Icterus in Dogs
The term icterus (or jaundice) denotes a yellow discoloration of mucous membranes of the gums, nostrils, genitals, and other areas due to a high concentration of bilirubin, a normal bile pigment formed as a result of a breakdown of hemoglobin present in red blood cells (RBCs).
If there is an increased rate of RBC breakdown, as occurs in some diseases, abnormally high levels of bilirubin will form. These high levels of bilirubin cannot be excreted at a normal rate, and thus, accumulates in tissues. Bilirubin levels may also increase in conditions where normal excretion of bilirubin is hampered due to some disease (e.g., cholestasis), in which bile cannot flow from the liver to the duodenum (first section of intestine) due to some mechanical obstruction or neoplasia.
Higher concentrations of bilirubin are toxic and may cause discoloration of the skin (i.e., jaundice), liver and kidney injury, and may also affect brain tissue. All breeds of dogs can be affected.
Symptoms and Types
- Abdominal pain
- Loss of appetite (anorexia)
- Yellowish discoloration of the skin
- Change in color of urine and feces (orange colored)

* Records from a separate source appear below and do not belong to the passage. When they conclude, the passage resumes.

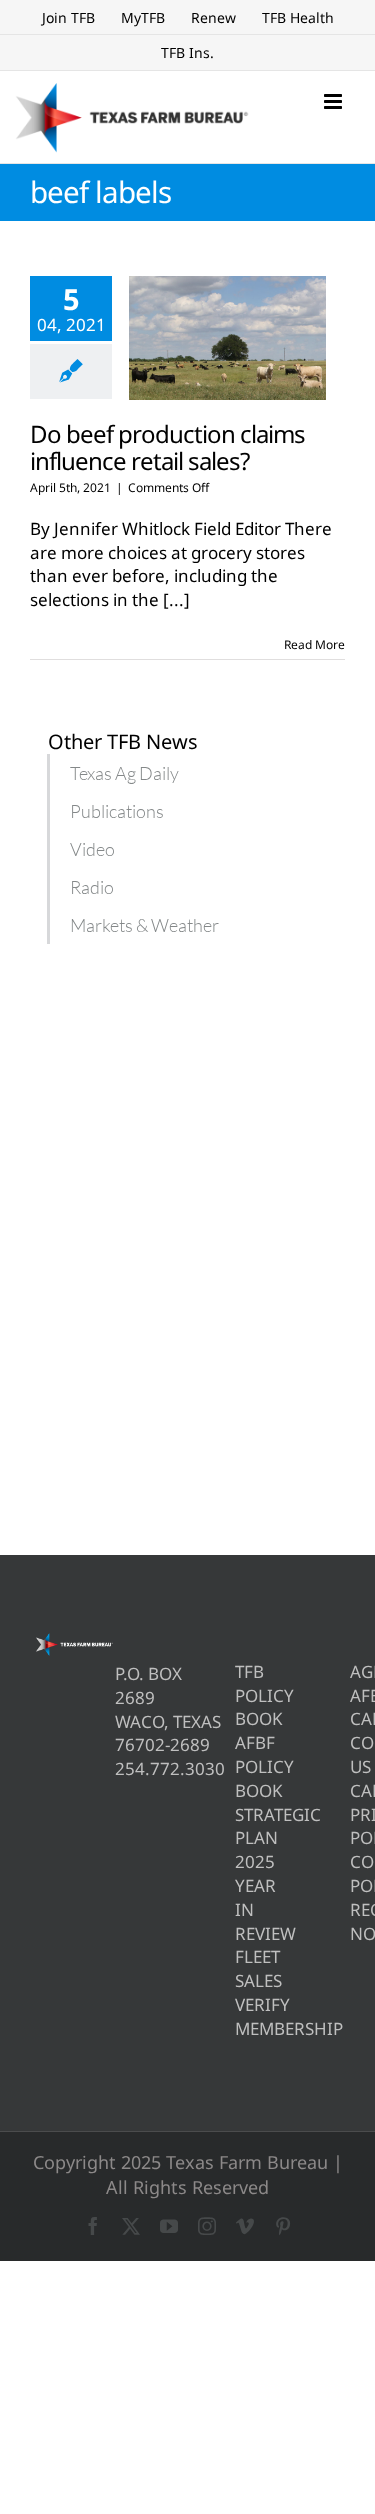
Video (92, 849)
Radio (92, 887)
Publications (117, 811)
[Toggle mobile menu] (334, 101)
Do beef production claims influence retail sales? (167, 447)
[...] (176, 599)
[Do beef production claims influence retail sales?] (227, 338)
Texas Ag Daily (124, 773)
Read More (314, 644)
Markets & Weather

- Increased frequency (polyuria) and volume of urine
- Increased thirst (polydipsia) and consumption of water
- Mental confusion in advanced cases
- Weight loss
- Bleeding (especially in dogs with advanced liver disease)
- Diseases, toxins, drugs leading to increased destruction of RBCs
- Incompatible blood transfusion
- Systemic infections impairing processing of bilirubin in liver
- Collection of large volume of blood inside body cavity
- Inflammation of liver (hepatitis)
- Massive damage to liver tissue (e.g., due to toxins)
- Obstruction in secretion of bilirubin due inflammation of pancreas, presence of tumor, stones, or parasites.
Your dog’s veterinarian will take a detailed history from you and perform a complete physical examination on your dog. Routine laboratory tests including: complete blood count, biochemistry profile and urinalysis will be conducted. These tests will reveal very valuable information for the initial diagnosis. Complete blood count tests may reveal changes in RBC structures, changes pertaining to underlying infections like severe anemia, blood parasites, and abnormally low levels of platelets (cells responsible for blood clotting). The biochemistry profile, meanwhile, may reveal abnormally high levels of liver enzymes pertaining to liver injury. And urinalysis will show abnormally high levels of bilirubin in urine.
There are more specific tests available for further diagnosis, including underlying causes. Radiographic studies will help in the determination of structure and size of the liver, which is the central organ of importance in this disease. These X-rays often find the liver enlarged, reveal the presence of a mass or tumor, the enlargement of the spleen in some cases, and foreign bodies. Thoracic X-rays may reveal metastasis if a tumor is the cause. Ultrasound will also be performed, enabling your veterinarian to evaluate the liver structure in detail, helping to distinguish liver disease from an obstruction of biliary tract, as well as differentiating a tumor from a mechanical obstruction.
Additionally, the veterinarian may decide to take a sample of liver tissue with the aid of ultrasound for a more detailed evaluation. Liver tissue samples may be taken through a needle or during surgery, which may be performed for confirmatory diagnosis and treatment.